=== What to work on ===
Word for word, please restate the lines from the beginning of the data through the line in which "Given: Select Yes for Was this helpful" appears.

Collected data

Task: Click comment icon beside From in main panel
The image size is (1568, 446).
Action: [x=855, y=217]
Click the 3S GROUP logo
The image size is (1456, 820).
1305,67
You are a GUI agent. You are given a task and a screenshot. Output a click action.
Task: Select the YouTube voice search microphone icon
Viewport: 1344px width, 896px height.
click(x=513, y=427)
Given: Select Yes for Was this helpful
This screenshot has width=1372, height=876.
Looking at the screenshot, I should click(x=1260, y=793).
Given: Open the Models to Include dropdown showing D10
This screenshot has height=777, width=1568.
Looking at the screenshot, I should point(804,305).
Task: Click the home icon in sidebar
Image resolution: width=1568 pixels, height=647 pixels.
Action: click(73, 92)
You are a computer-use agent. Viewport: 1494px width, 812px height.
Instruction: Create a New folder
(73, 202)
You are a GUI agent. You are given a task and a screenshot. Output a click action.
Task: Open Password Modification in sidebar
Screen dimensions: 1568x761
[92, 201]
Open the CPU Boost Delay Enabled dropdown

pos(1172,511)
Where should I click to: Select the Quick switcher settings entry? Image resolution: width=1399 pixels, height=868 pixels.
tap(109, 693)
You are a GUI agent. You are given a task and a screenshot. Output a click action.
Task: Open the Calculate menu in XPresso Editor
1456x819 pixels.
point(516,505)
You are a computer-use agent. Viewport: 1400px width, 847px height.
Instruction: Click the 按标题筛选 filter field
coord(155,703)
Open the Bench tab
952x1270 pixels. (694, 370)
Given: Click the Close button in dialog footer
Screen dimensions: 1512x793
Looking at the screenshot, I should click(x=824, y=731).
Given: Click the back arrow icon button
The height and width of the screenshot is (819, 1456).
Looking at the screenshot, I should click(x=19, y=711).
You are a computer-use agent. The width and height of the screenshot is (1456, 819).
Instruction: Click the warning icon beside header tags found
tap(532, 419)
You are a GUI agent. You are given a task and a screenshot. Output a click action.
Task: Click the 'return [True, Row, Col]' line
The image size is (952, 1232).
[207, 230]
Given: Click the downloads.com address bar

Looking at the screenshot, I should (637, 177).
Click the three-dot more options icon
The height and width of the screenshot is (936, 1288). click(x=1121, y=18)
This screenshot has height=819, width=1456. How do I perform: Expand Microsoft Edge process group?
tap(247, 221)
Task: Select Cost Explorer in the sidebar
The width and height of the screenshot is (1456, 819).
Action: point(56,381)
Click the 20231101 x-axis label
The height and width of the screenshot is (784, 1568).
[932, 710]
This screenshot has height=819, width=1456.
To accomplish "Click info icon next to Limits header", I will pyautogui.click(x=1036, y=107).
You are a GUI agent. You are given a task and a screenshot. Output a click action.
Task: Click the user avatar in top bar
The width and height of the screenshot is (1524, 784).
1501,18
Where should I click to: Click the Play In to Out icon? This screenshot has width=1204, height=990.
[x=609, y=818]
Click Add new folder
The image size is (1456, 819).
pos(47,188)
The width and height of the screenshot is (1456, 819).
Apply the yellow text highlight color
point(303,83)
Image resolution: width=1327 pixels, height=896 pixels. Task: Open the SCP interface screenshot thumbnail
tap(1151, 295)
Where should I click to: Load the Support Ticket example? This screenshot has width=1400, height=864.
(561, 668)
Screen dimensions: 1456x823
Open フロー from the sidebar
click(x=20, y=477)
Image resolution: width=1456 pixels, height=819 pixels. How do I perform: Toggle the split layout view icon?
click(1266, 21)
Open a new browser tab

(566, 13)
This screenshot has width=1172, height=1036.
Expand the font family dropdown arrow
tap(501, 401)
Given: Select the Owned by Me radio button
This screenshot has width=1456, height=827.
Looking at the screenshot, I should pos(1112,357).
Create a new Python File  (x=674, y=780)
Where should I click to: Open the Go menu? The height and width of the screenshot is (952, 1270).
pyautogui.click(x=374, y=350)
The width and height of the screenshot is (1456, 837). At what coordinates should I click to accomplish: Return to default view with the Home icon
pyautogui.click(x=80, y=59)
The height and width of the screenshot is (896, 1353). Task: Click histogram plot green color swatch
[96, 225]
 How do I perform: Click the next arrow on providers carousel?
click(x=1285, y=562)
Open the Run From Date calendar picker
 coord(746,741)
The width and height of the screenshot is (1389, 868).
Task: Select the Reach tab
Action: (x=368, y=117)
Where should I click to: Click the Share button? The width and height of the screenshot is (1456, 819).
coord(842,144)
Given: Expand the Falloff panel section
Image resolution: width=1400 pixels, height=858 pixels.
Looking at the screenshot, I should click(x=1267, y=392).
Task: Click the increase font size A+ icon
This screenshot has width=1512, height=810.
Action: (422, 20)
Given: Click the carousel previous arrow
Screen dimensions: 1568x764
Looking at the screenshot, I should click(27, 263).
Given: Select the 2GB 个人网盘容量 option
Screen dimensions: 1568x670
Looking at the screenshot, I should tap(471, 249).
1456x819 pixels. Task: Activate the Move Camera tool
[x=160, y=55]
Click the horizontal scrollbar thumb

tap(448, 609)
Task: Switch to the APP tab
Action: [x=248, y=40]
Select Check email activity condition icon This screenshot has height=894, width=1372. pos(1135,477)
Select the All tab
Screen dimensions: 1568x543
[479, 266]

=== Written solution ===
Task: Click comment icon beside From in main panel
The image size is (1568, 446).
Action: [x=855, y=217]
Click the 3S GROUP logo
The image size is (1456, 820).
1305,67
You are a GUI agent. You are given a task and a screenshot. Output a click action.
Task: Select the YouTube voice search microphone icon
Viewport: 1344px width, 896px height.
click(x=513, y=427)
Given: Select Yes for Was this helpful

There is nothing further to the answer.